Ergenekon olayına ait eleştirileriniz de yine dünyaya başkalrının gözünden ve dikte ettirilen fikirlerle yaklaştınız için bura da ASIL GERÇEKLERİ GÖREMİYORSUNUZ. Hizbullah katillerini serbest bıraktıktan sonra, Ergenekon hakkında tek eleştiri bile yapma hakkına sahip değilsiniz.
Râzı.
haa unutmuşum sizin fikrinizde olanlar başka tabi
derdiniz eğitim değil hükümete sövmek derdiniz ergenekon değil kendi fikriniz dışındakileri aşağılamak
nereden biliyorsunuz dünyaya kimin ne açıdan baktığını da siz doğru da biz yanlışta oluyoruz...hizbullah tahliyelerinin kimin yasama yürütme yargı alanı olarak otoritesinde olduğunu bilmeyecek kadar dar bir zemine sahipseniz biz ne yapalım
o iş mahkemelerin işiydi başbakanın dosyasını iki günde karara bağlayanlar kendi yandaşlarını bir günde aklayanlar hizbullah dosyalarını neden karara bağlayamadılar
ordudan brifing alacak kadar sivilliğin içine etmiş bir yargı oldukları için olmasın sakın !!!
ergenekon dediğiniz yapının içinde pkk ile anlaşan insanların varlığını biliyormusunuz pkk denetleyen parti liderinin olduğunu biliyormusunuz pkk ya yön veren plan yapıveren onu kullanan yapı olduğunu biliyormusunuz...
siz körsünüz diye biz de mi kör olalım...
Râzı.
şimdi şahlanmış giderken tekerleğe taş koyamadığınız için mi kininiz...
biraz dünyadaki ceo ların yazılarını okuyun türkiye hakkındaki yazılarını okuyun
one minute den sonra 18 ülke filistini tanıdı haberiniz var mı
yok yok o sizin medyada yazmaz değil mi !!!

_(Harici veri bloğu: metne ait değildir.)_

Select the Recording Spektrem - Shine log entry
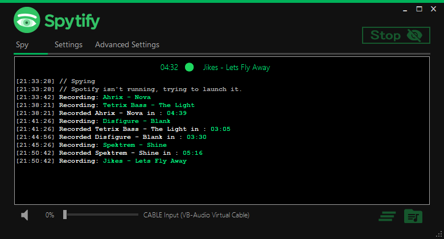Screen dimensions: 444x239 point(91,145)
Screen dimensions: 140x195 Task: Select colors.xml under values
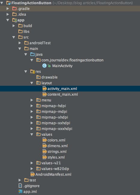[x=56, y=140]
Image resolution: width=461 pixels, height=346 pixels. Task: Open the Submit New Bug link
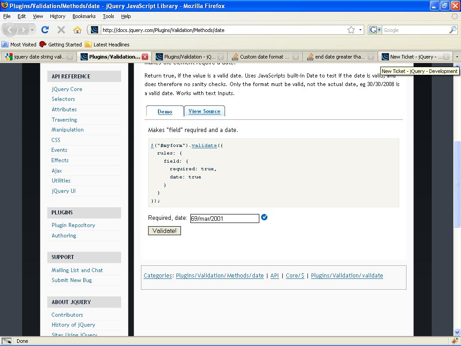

herkesi kandırılmışlar kısmına yazmış kendisini doğruda gören zihniyetiniz bir felaket
tahammül etmeyi öğrenin takdir etmeyi öğrenin...
yada kıvırma şampiyonlarına ülke yönettirmek için elinizden geleni yapın...
AylaBerkin
KEÇİ BOYNUZUNU BİLİRSİN....bir kilo çiğnersin bir gram bal gelmez....kendi pencerenden bakarak, kimi yermek neyi kanıtlamak istediğin belli olmamış...zemini ve davası sağlam olmayanların düştüğü klasik acizlikleriden bir halkada bu olmuş....
AylaBerkin
bir polisin "SEHVEN" diye bir hata yapmaya hakkı var mı?

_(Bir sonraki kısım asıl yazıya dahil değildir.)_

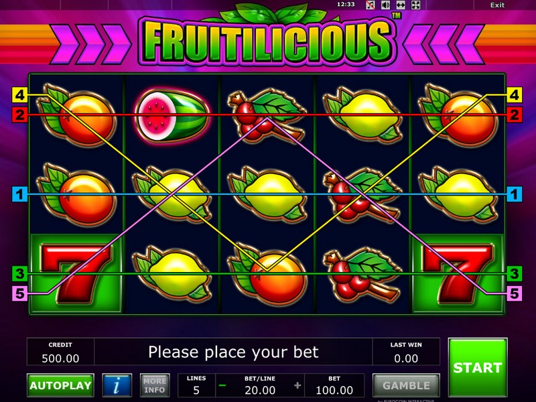Click the LINES value field
Image resolution: width=536 pixels, height=402 pixels.
point(196,385)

Bir Başbakan Orduna hakim ol diyen AB'ye Ordusunu şikayet eder mi?
Hangi devlet te evlerde eğitim verilmektedir? Evlere öğretmen yollanacağına mevcut okullar niçin daha kaliteli hale getirilmiyor. Evde Eğitim den nasıl bir çıkar sağlanacağı ortada değil mi. Tüm bunları göremiyorsanız acizlik bu fikri savunanların dır.